By Octopus
Curious how human beings reduce natural phenomena to pithy terms: A Richter scale for earthquakes; five categories for storms and tornadoes; a number seven for deadly sins and nuclear alerts.
Earlier this week, authorities in Japan raised the severity alert of the Fukushima Daiichi power plant to a level seven - a Chernobyl scale disaster - reflecting prolonged releases of radiation and wider consequences than previously thought. For weeks, levels of radioactive iodine and cesium in air, rainwater, vegetables, and dairy cattle have far exceeded normal limits.
Despite the catastrophic scope of last month’s earthquake and tsunami, the people of the Rising Sun consider themselves fortunate in at least one respect. Radioactive clouds of steam and smoke have blown eastward over the Pacific Ocean and away from major population centers in Japan. Yet, millions of gallons of radioactive coolant water were discharged at sea, and it may be years before the impact on ocean ecosystems is fully understood.

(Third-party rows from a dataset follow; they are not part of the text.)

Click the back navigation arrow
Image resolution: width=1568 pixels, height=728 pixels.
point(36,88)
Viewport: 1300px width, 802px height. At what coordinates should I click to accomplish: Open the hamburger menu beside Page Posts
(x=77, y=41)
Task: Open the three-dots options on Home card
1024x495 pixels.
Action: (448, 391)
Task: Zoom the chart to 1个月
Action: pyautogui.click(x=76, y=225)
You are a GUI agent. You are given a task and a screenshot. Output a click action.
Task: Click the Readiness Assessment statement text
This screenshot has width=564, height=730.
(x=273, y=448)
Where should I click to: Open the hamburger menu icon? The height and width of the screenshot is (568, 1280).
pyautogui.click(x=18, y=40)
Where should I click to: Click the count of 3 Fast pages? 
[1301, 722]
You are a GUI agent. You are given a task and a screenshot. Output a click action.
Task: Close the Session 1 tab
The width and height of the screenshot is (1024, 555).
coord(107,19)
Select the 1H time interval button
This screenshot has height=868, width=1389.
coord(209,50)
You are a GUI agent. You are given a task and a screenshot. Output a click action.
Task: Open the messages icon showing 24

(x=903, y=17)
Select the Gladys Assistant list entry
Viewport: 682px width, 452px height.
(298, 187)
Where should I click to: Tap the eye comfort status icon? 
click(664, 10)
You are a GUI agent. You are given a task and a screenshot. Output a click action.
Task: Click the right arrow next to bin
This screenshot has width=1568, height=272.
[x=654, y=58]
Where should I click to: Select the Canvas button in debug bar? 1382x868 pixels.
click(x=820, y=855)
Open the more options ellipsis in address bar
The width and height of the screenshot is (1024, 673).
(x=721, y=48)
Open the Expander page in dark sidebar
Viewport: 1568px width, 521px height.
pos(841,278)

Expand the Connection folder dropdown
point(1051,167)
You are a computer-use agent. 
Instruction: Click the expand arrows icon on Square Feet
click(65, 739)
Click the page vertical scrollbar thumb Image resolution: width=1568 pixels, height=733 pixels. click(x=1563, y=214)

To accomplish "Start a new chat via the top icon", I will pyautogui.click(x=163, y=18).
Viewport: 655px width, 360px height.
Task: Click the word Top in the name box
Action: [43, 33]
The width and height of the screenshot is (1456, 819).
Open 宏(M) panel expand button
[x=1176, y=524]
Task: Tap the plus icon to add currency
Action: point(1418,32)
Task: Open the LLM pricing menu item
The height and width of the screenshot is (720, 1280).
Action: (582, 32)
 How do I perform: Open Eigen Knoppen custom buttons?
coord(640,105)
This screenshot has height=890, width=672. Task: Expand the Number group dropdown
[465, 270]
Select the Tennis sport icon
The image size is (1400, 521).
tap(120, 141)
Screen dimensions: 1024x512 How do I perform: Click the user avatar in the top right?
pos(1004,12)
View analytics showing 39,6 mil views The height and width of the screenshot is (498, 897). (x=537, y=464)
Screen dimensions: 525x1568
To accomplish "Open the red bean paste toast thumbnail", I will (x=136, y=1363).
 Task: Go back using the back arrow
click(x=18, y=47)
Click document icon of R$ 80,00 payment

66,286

Ocean dumping of nuclear waste was banned by international treaty in the 1970s. Of concern to scientists now is not the immediate level of radioactivity but the longer-term consequences. Even minute amounts of radiation have the potential to be absorbed by plants and animals and enter the food chain. As smaller fish are eaten by larger fish, heavy metals and their radioactive counterparts bio-accumulate up the food chain until the ultimate consumer – the human population – is put at maximum risk.
W. Eugene Smith, Minamata |
Nuclear waste is a subset of the larger problem of industrial pollution, and Fukushima is merely the latest chapter of a long and appalling saga: Minamata, Love Canal, Bhopal, Deepwater Horizon, Libby Asbestos, Exxon Valdez, Three Mile Island, and Chernobyl, as the most grotesque examples. Entire ecosystems destroyed for generations, landscapes and seascapes laid waste and barren, dead zones and ghost towns, crippled economies and ruined lives … our world dies by a thousand blows.
Paul Fusco, Chernobyl |
To maintain lavish lifestyles, we consume prodigious amounts of energy and pay for it – not just in unit costs per BTU – but in terms of health and human life. In this unholy bargain, we have come to regard consumers and workers as fungibles and expendables, as a necessary sacrifice in exchange for a profligate and reckless economic system gone mad. Yet, incident after incident, and year after year, we continue to place our trust in the infallibility of our technologies and enterprises. It is a pact made with Mephistopheles Inc.